福田靖の脚本については「新刊のマンガみたいなワクワク感」と評し、届くのが楽しみだという。

「具体的に『ここ』と言えないくらい、どの話も面白いですし、登場人物が全員愛おしいです。先日、リハーサルで萬平さん(長谷川博己)と一緒にいたら、腹を抱えて大笑いし始めたんですよ。どうしたんだろうと思ったら、台本を読んでました(笑)。まだ読んでいなかった私に、「早く読みなよ」って。その姿を見て、子どもの頃、マンガを読んで喜んでいた同級生の男子を思い出して、なんて幸せな作品なんだろうって思いました」

義母の一言で出演を決意

朝ドラヒロインの話が来たときは、出産間もない頃であり、オファーを受ける可能性はゼロと考えていたそうだ。安藤は父が奥田瑛二、母が安藤和津、義父が柄本明、義母が角替和枝という芸能一家。夫の柄本佑は、『まんぷく』と同じNHK大阪放送局(通称BK)制作の『あさが来た』(2015年)にメインキャストで出演している。断らなければいけないと落ち込む安藤の背中を押したのは、家族だった。

(写真:藤本和史)

「特に乳飲み子のときは私は子育てに専念すべき、子どもがいなかったとしても、妻として家庭を守るべきだと思っていたので、お話をいただいた時はうれしさでしびれる一方で、とても悔しかった。どうしたらオファーを断った後に、この話をポジティブな方向に持っていけるだろうって。

その発想を変えてくれたのが、家族からの言葉でした。夫は『なんで? やればいいじゃん』と、拍子抜けするほど軽く言ってくれて。『BKだったら大丈夫だよ、あのロビーでさ…』とか、家族全員が具体的にアドバイスをくれたのがありがたかったです。1番強く響いたのは、出産後も女優を続けている義理の母が、『サーちゃん、これをやらないんだったら、事務所も仕事も辞めちゃいな』って話してくれたことです。そこで覚悟を決めました。

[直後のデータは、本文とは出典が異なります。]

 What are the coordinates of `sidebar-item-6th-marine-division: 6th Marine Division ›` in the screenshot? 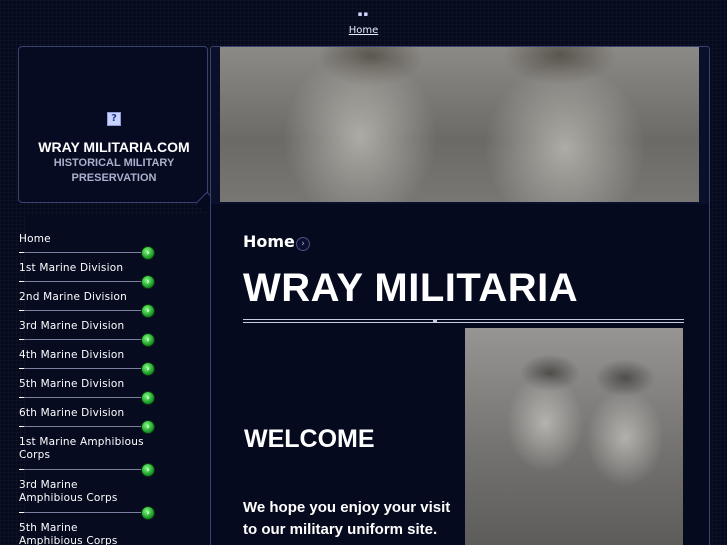 It's located at (99, 420).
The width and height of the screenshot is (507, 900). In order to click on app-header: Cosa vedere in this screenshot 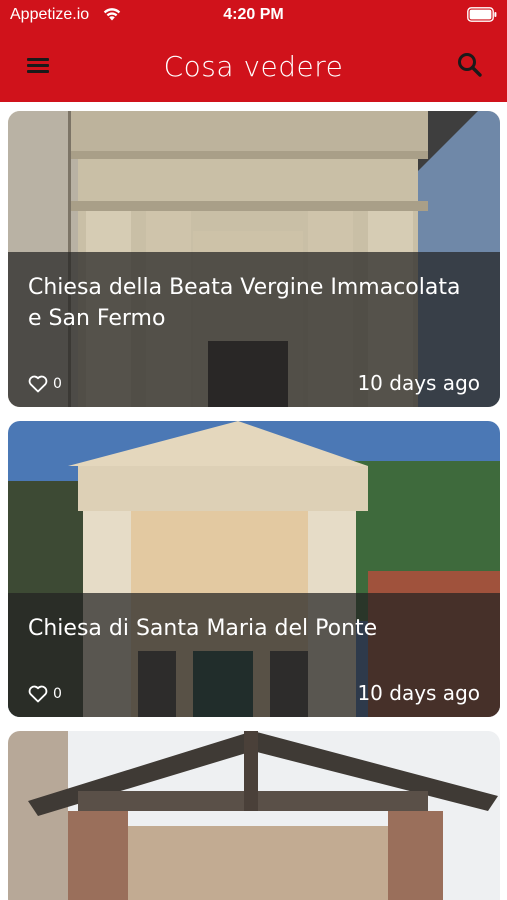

もちろん、NHKの器の大きなスタッフの方々の説得も心にしみました。実際に制作のために動き出してからは、朝ドラのスタッフの方だけでなく、お掃除のおばちゃまや受付のお姉さんまで、みなさんが娘の面倒のサポートをしてくださっています」

朝ドラの他にも、リリー・フランキーとW主演した映画『万引き家族』がカンヌ国際映画祭でパルムドールを受賞した。18年は安藤にとって、重要な意味を持つ年となりそうだが。

「私は、それは女優としてのキャリアとはあまり捉えていないんです。もちろん、ものすごい経験をさせていただいていると認識していますが、1人の人間として、人生を歩むなかでの大きな1つの出来事だと思っていて。『出産した』とかと同じような感じです。それを仕事に結びつけるとすれば、次の作品に関わるときに、自分がどんなことを思うのか。変化し続けたいし、常に想像できない自分でありたいなと思っています」

(ライター 内藤悦子)

[日経エンタテインメント! 2018年11月号の記事を再構成]

安藤サクラさんの義母、角替和枝さんは10月27日、原発不明がんのため、お亡くなりになりました。ご冥福をお祈りします。